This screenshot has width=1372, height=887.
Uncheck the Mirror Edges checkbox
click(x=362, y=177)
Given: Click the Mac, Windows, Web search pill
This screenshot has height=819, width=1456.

> WORK TO COMPLETE
Go through the entries and report every line with the string "width".

> THE ANSWER
This screenshot has width=1372, height=887.
This screenshot has height=819, width=1456.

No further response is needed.